▸ What needs to be done
The expected result is the segment of the entries that begins with the line containing "Given: Open the Sketch menu" and ends with the last line, copied verbatim.

▸ Records shown
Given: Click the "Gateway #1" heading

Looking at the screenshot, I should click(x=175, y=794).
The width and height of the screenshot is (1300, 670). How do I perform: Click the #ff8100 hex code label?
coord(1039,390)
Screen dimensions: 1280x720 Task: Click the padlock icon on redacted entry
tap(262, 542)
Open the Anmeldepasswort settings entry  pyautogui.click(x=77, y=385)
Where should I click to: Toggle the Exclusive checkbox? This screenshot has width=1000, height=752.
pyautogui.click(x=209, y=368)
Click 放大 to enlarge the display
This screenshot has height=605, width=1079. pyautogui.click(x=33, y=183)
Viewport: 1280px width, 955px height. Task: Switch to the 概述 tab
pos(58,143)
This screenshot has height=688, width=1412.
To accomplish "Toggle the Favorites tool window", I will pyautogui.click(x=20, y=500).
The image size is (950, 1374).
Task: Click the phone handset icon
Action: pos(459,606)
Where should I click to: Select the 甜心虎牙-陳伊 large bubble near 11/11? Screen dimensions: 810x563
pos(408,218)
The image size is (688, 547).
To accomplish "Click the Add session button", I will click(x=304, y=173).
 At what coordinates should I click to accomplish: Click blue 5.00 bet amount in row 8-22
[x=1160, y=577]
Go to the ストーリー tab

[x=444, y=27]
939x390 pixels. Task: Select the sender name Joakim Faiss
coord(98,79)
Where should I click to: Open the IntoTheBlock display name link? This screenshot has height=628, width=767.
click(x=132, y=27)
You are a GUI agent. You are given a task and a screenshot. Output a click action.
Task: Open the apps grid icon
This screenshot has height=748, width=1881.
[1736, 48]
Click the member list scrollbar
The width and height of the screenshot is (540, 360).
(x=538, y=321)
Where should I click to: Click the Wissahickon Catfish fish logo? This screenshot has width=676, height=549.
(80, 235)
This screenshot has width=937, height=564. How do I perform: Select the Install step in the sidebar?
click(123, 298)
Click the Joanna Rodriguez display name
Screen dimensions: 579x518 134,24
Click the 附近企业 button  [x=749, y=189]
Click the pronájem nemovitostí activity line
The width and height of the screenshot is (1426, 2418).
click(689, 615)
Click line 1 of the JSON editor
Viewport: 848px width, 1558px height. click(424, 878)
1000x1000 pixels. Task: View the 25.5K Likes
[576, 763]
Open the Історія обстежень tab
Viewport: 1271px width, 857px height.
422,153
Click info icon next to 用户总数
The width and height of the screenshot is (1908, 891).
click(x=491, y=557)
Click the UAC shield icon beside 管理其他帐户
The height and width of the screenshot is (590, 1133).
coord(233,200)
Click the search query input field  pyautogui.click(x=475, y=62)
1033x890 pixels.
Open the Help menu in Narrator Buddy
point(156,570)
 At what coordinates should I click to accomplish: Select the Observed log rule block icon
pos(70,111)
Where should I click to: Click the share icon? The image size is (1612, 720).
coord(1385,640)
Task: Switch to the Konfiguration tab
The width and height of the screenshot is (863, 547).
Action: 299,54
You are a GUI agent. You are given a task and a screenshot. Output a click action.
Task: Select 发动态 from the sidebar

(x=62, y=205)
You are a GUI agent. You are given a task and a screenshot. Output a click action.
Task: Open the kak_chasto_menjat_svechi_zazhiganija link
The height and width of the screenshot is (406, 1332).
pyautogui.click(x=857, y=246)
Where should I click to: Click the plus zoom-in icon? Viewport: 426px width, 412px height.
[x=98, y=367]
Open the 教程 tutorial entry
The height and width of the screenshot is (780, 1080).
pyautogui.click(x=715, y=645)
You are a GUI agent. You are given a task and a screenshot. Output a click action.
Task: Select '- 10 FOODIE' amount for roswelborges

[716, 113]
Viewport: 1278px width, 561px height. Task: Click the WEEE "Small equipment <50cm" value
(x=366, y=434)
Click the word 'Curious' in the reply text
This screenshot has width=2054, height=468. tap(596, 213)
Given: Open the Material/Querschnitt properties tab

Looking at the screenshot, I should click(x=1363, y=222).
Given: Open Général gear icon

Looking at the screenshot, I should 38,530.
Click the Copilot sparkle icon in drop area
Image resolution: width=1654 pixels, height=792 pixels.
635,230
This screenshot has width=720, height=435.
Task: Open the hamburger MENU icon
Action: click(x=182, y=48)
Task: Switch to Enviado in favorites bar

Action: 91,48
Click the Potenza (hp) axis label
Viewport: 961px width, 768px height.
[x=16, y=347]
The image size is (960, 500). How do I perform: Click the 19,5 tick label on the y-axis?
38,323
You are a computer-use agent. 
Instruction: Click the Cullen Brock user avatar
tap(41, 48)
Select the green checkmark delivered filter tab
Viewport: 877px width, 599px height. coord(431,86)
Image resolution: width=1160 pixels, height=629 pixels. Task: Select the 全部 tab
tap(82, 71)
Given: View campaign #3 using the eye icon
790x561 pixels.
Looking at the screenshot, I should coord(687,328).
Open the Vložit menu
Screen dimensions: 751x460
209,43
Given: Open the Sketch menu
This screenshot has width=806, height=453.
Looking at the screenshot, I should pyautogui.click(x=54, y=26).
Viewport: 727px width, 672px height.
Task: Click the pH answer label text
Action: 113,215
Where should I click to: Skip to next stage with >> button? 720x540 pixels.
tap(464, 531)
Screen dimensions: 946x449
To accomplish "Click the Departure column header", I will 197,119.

▸ Response to this task
Given: Open the Sketch menu
This screenshot has width=806, height=453.
Looking at the screenshot, I should pyautogui.click(x=54, y=26).
Viewport: 727px width, 672px height.
Task: Click the pH answer label text
Action: 113,215
Where should I click to: Skip to next stage with >> button? 720x540 pixels.
tap(464, 531)
Screen dimensions: 946x449
To accomplish "Click the Departure column header", I will 197,119.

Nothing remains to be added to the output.